Saturday, May 5, 2012

El Yunque National Park Rainforest

Salinas, Puerto Rico
As hurricane season approaches Sim and I have been in a complete quandary as to where to spend it.  Generally it is spent somewhere that gets no or little hurricane activity; the southern East Caribbean, the north coast of South America, parts of the Central America or North America.  Other possibilities are places that have hurricane holes – areas of water that are surrounded by land to protect the boat from huge surging seas.  Currently we are in Puerto Rico – right smack bang middle of hurricane central, we kinda like it here.  The Spanish, US and British Virgins with their sparkling waters and great cruising grounds are just to our east and mainland Puerto Rico, known as Isla Del Encanto (Island of Enchantment) has much to offer with rainforests, beaches and plenty of old world Spanish colonial history to explore.  They have one of the best hurricane holes in the north Caribbean and everything is available. So should we or shouldn’t we stay?  That’s the question we are asking ourselves.
Coco Falls El Yunque Rainforest
Mina Falls El Yunque Rainforest
Yokahu Lookout Tower, El Yunque

However as hurricane season hasn’t started yet (beginning of June) we have decided we will head back to the ubiquitous sun, sea, sand and well whatever else of the Virgin Islands for a bit of traditional Caribbean therapy.  If we feel like it we can head back down the east Caribbean chain or hang around here and make a mad dash for the hurricane hole should anything nasty come through.
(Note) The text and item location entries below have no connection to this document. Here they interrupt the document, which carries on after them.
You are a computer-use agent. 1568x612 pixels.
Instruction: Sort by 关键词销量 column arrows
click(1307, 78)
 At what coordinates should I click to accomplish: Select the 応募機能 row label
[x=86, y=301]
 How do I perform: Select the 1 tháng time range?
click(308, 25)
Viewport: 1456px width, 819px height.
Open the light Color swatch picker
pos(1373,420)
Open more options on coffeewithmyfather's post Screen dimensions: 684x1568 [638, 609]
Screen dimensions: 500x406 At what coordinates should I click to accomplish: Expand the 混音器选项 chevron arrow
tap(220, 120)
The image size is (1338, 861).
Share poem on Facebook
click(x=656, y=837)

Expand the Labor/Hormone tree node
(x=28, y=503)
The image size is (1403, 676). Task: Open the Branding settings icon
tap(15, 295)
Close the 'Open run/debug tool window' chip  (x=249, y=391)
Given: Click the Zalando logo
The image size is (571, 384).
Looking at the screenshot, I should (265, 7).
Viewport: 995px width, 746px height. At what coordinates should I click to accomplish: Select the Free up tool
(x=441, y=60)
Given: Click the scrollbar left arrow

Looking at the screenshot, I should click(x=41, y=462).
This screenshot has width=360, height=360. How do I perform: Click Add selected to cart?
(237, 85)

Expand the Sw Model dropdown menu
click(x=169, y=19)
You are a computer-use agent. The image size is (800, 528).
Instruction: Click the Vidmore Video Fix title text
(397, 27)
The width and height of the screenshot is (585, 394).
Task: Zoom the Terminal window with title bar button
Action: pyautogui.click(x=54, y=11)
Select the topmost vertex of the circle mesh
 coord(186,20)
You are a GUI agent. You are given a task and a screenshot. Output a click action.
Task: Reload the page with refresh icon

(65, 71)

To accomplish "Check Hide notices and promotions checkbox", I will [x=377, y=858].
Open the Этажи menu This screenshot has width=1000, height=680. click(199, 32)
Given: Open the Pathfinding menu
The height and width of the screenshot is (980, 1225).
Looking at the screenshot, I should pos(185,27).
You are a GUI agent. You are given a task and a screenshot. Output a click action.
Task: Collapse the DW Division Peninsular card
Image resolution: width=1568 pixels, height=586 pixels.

In the mean time, last week we tried and failed to head east to the Spanish Virgins. So while we waited for the weather to ease we hired a car and went exploring again; this time to the El Yunque national rainforest in northern Puerto Rico. Although this is virgin rainforest it is not virgin territory. Concrete trails have been put in and barriers put up, notices and signs everywhere, visitors come in their masses to explore this easy to access tropical forest. But despite the fact that we didn’t feel like intrepid explorers it was wonderful to be walking under the cool shade of the rainforest canopy and visit the (overcrowded) waterfalls and lookout points. We visited the beaches at Liquillo – the sun capital, trying to find the meter long iguanas with no success and then took the long coastal road back to Salinas…..and yes we did stop and spends hours in Walmart on the way home.